**ABOUT THIS EXERCISE:** If an entry contains a picture, omit that picture and transcribe everything else exactly.

**DATA SUPPLIED:**
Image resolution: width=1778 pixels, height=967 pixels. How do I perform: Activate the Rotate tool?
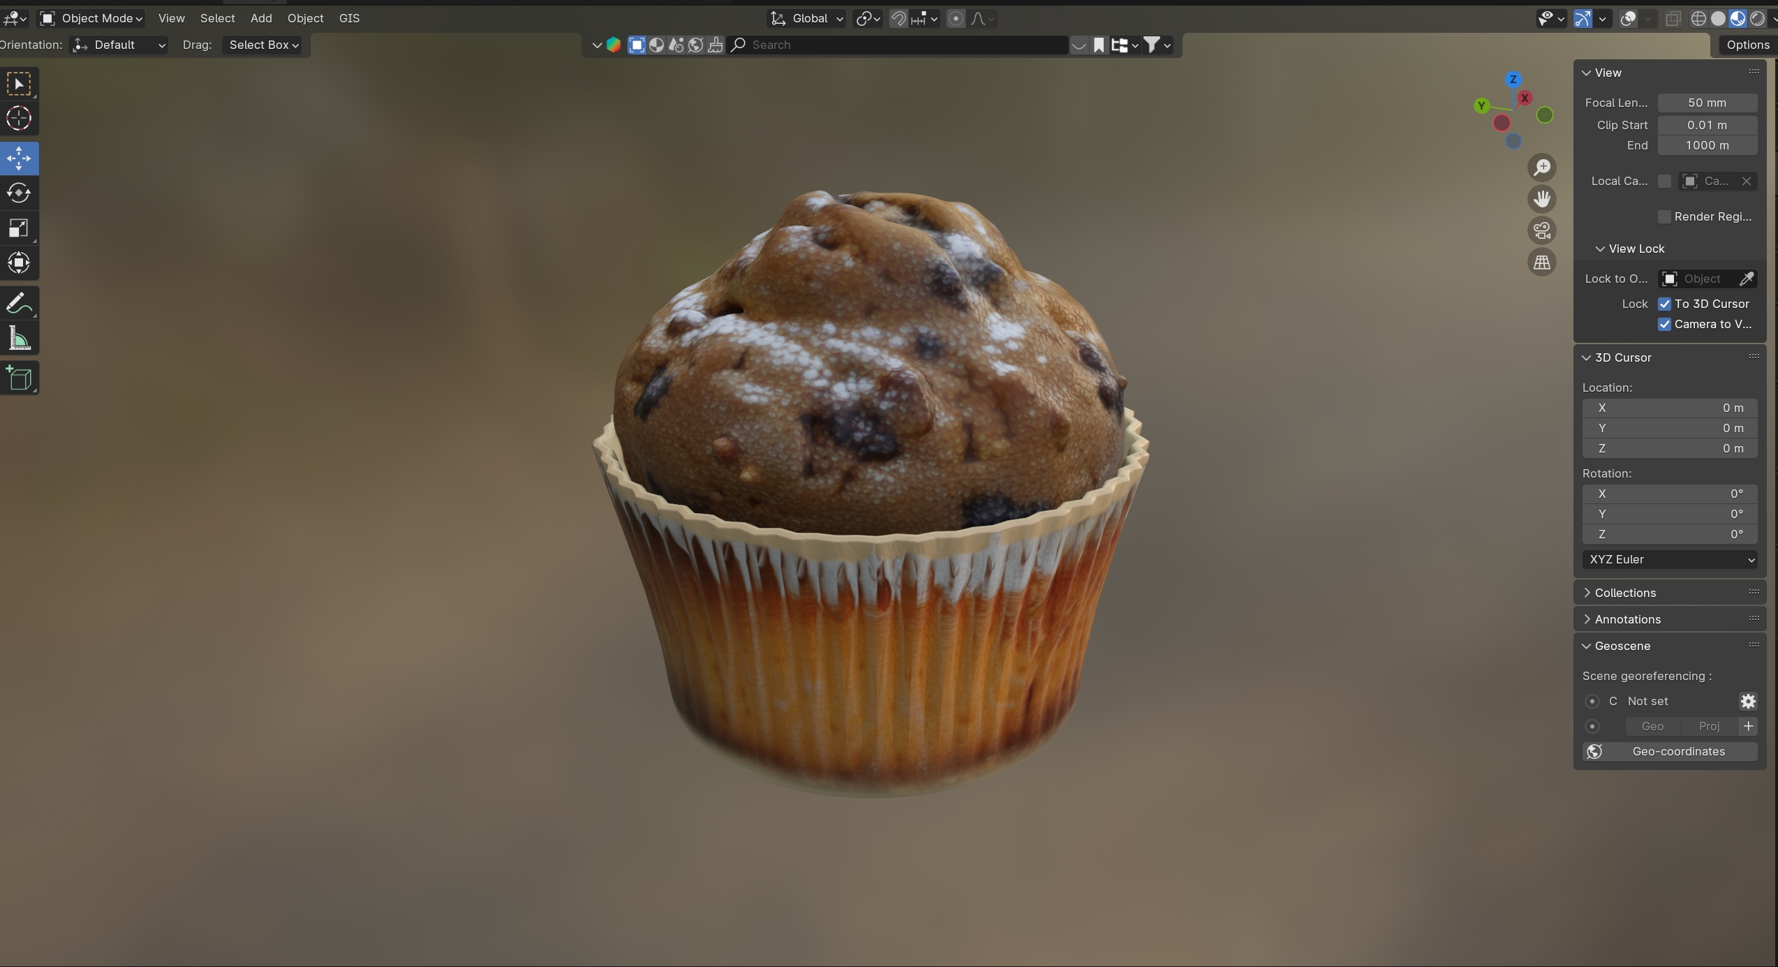(x=19, y=193)
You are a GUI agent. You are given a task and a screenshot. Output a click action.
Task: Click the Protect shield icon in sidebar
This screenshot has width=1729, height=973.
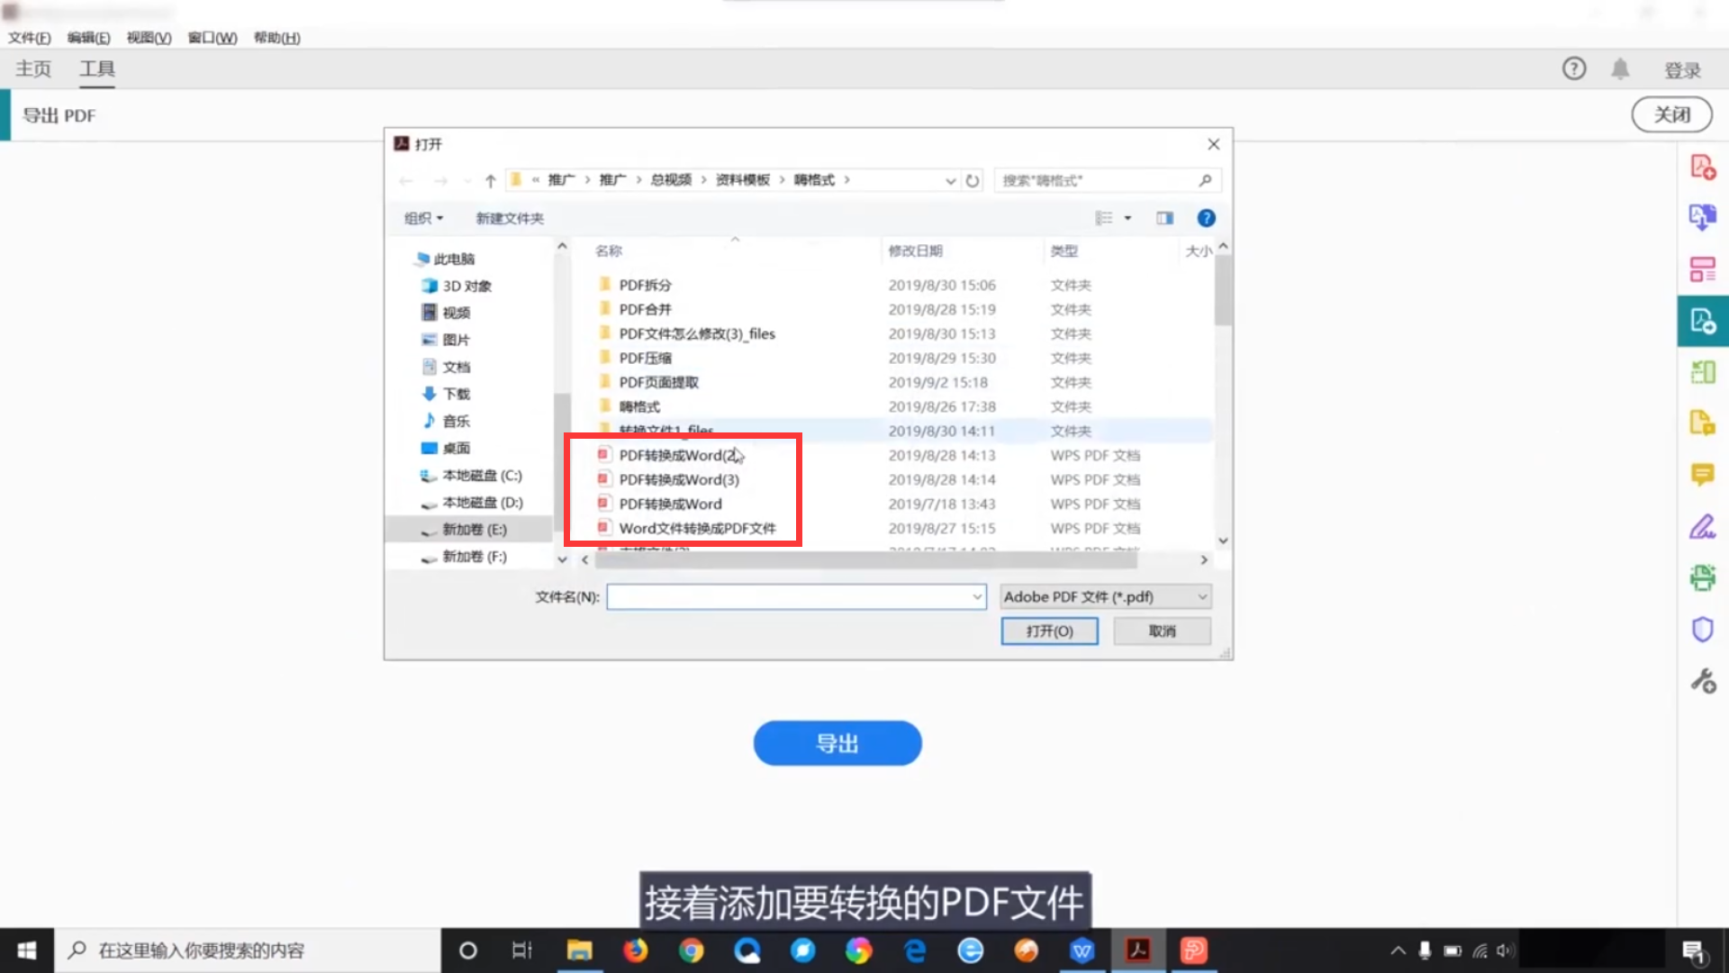tap(1703, 629)
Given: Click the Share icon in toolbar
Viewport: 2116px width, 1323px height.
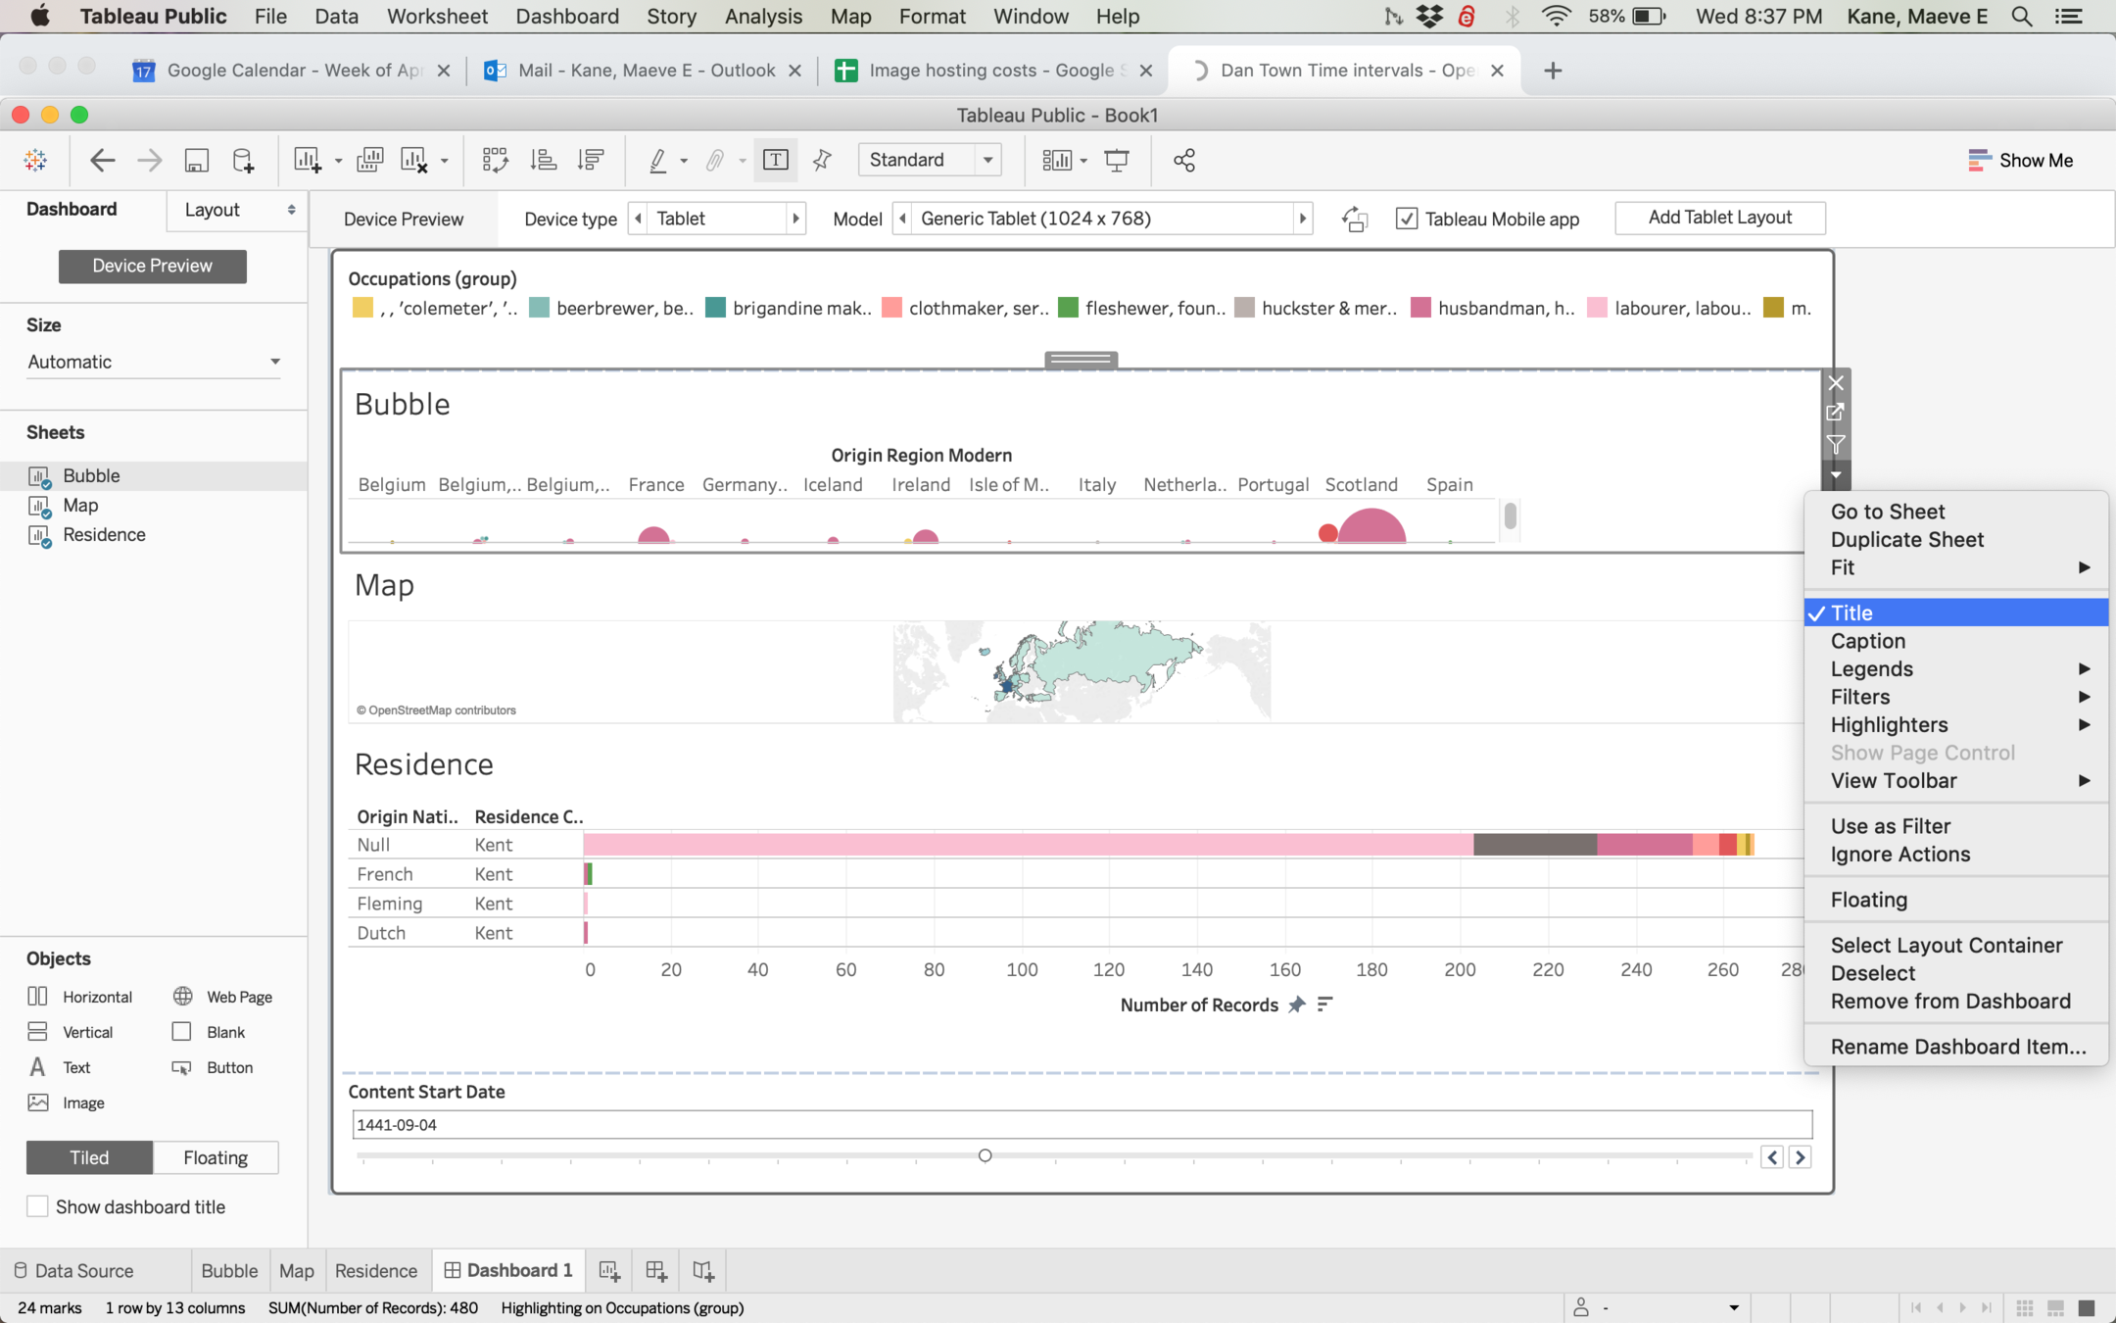Looking at the screenshot, I should pyautogui.click(x=1183, y=160).
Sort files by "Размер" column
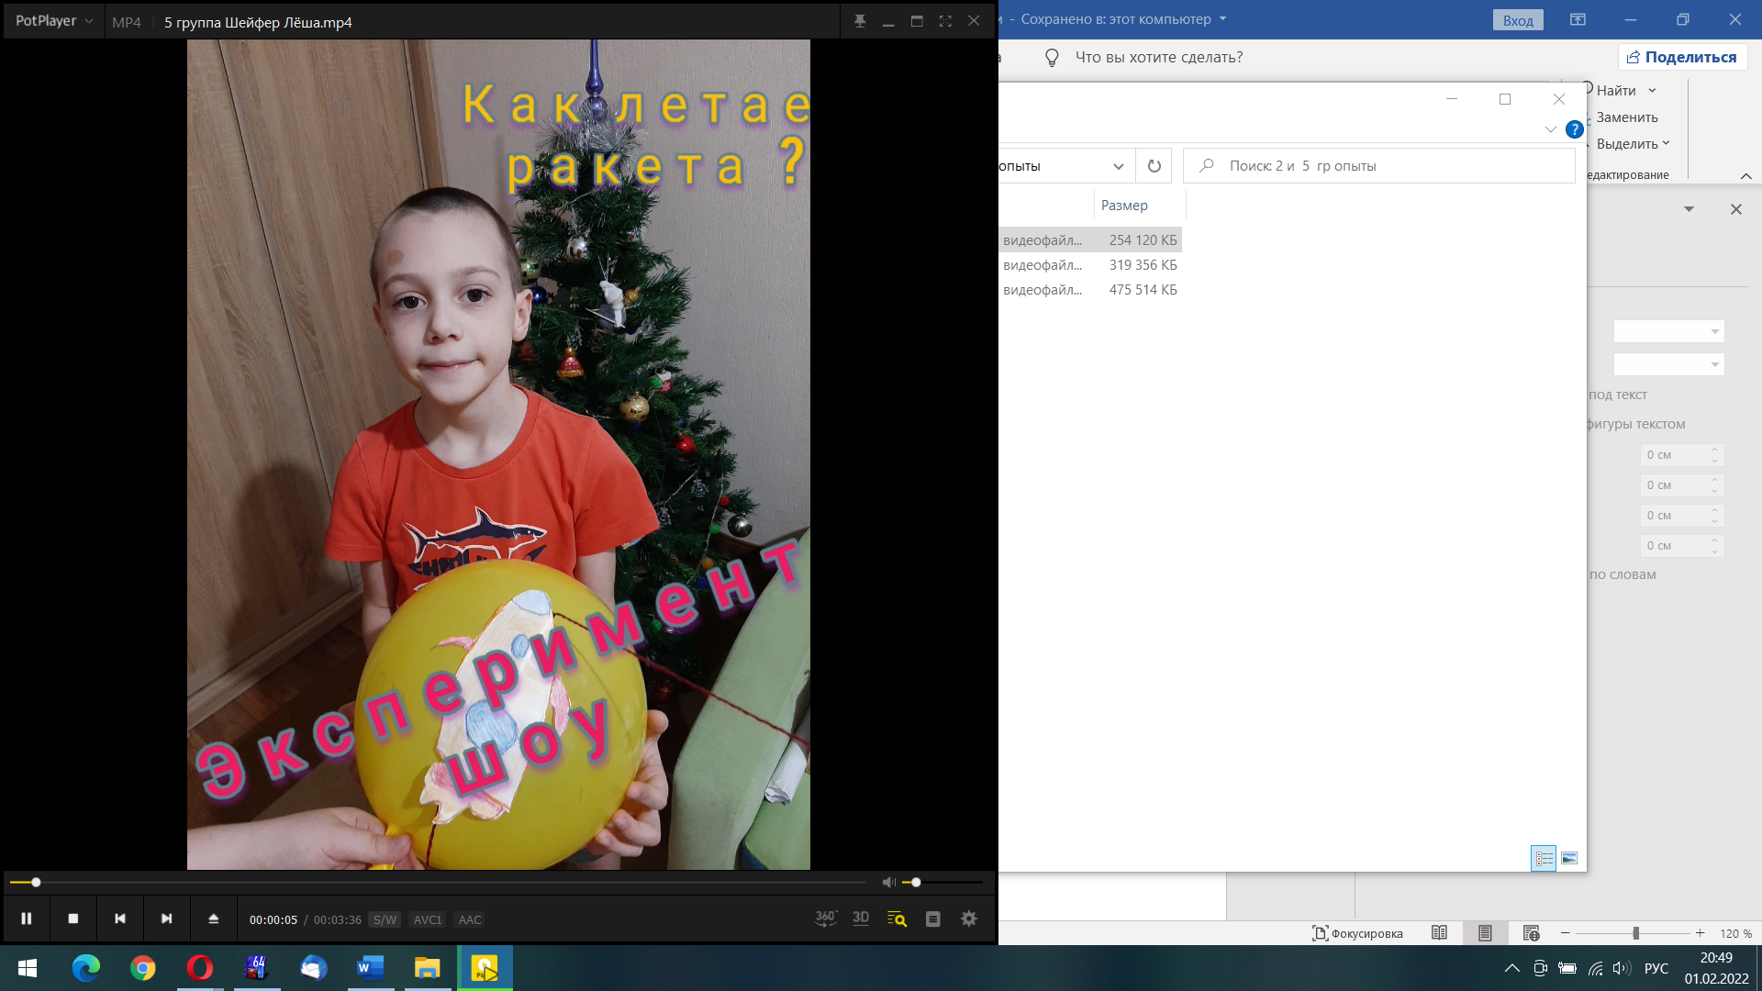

**SOLUTION TO THIS TASK:**
Image resolution: width=1778 pixels, height=967 pixels. How do I perform: Activate the Rotate tool?
(x=19, y=193)
You are a GUI agent. You are given a task and a screenshot. Output a click action.
Task: Click the Protect shield icon in sidebar
This screenshot has width=1729, height=973.
tap(1703, 629)
Given: Click the Share icon in toolbar
Viewport: 2116px width, 1323px height.
Looking at the screenshot, I should pyautogui.click(x=1183, y=160).
Sort files by "Размер" column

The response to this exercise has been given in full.